** start **

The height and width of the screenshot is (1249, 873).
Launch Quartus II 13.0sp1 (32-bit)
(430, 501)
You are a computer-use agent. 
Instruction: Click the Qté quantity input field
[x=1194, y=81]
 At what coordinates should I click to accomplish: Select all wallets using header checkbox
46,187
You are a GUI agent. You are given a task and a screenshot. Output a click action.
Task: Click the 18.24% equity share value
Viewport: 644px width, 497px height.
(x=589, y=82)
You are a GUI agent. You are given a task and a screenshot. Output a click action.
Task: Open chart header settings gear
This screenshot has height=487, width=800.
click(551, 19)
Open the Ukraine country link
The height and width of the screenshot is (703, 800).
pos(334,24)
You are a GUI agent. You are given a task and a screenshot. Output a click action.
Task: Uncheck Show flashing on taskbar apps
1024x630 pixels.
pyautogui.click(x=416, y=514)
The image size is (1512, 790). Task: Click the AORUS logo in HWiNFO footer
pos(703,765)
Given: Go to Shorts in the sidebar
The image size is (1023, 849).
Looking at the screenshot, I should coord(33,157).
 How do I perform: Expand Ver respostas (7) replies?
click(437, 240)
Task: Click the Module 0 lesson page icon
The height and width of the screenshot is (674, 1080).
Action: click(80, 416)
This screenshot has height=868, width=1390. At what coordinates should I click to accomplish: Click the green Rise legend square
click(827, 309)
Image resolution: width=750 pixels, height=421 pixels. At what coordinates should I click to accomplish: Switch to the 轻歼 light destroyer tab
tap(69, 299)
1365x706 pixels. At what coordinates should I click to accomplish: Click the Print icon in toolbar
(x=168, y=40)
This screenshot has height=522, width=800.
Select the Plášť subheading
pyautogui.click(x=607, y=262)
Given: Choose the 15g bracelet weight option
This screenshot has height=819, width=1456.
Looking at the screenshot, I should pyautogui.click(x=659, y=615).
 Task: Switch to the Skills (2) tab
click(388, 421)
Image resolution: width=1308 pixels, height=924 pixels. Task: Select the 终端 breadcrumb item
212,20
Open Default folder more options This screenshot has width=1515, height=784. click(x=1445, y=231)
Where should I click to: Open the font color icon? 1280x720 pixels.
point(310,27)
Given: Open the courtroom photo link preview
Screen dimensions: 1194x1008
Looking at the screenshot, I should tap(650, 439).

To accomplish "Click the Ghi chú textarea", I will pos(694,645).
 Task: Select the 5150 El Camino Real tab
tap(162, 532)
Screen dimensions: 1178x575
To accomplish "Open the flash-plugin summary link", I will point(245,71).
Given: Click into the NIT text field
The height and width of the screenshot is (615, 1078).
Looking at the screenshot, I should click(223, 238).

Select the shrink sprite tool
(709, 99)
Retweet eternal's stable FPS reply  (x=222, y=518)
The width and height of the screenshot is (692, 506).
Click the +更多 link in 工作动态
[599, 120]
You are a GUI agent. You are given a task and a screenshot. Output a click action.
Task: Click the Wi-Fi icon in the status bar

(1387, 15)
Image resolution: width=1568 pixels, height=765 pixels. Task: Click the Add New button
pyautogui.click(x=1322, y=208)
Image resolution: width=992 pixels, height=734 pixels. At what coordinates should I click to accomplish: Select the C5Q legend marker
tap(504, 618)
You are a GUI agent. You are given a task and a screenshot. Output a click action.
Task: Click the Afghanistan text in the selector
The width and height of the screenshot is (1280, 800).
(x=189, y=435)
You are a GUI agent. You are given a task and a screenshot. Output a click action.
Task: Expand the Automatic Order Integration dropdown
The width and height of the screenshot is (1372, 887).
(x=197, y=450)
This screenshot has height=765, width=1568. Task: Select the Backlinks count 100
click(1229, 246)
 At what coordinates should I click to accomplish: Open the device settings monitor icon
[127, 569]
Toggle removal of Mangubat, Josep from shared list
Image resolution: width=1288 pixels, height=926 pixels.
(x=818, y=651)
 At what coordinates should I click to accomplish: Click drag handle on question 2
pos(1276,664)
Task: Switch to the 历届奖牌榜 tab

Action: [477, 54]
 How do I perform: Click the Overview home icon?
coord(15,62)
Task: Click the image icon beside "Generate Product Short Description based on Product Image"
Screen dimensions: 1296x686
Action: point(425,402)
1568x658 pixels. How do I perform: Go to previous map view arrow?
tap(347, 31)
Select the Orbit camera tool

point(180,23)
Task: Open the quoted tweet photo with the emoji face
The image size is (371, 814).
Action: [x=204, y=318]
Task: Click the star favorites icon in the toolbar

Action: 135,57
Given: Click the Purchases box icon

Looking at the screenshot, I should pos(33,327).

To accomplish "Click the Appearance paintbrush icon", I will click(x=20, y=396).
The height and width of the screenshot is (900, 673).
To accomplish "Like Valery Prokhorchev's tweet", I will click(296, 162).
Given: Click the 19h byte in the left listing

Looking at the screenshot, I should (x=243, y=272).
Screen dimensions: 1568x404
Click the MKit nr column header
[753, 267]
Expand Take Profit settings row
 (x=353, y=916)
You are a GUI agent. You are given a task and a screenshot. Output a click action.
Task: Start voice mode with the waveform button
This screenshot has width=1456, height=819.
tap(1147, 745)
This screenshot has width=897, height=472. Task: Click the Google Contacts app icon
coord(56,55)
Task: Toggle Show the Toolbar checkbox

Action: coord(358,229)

** end **

Copy out everything from the line containing "Screen dimensions: 1568x404" down to the end of the records, requests included, and add 68 to every coordinate in the answers.

● **Full answer**:
Screen dimensions: 1568x404
Click the MKit nr column header
[821, 335]
Expand Take Profit settings row
 (x=421, y=984)
You are a GUI agent. You are given a task and a screenshot. Output a click action.
Task: Start voice mode with the waveform button
This screenshot has width=1456, height=819.
tap(1215, 813)
This screenshot has width=897, height=472. Task: Click the Google Contacts app icon
coord(124,123)
Task: Toggle Show the Toolbar checkbox

Action: coord(426,297)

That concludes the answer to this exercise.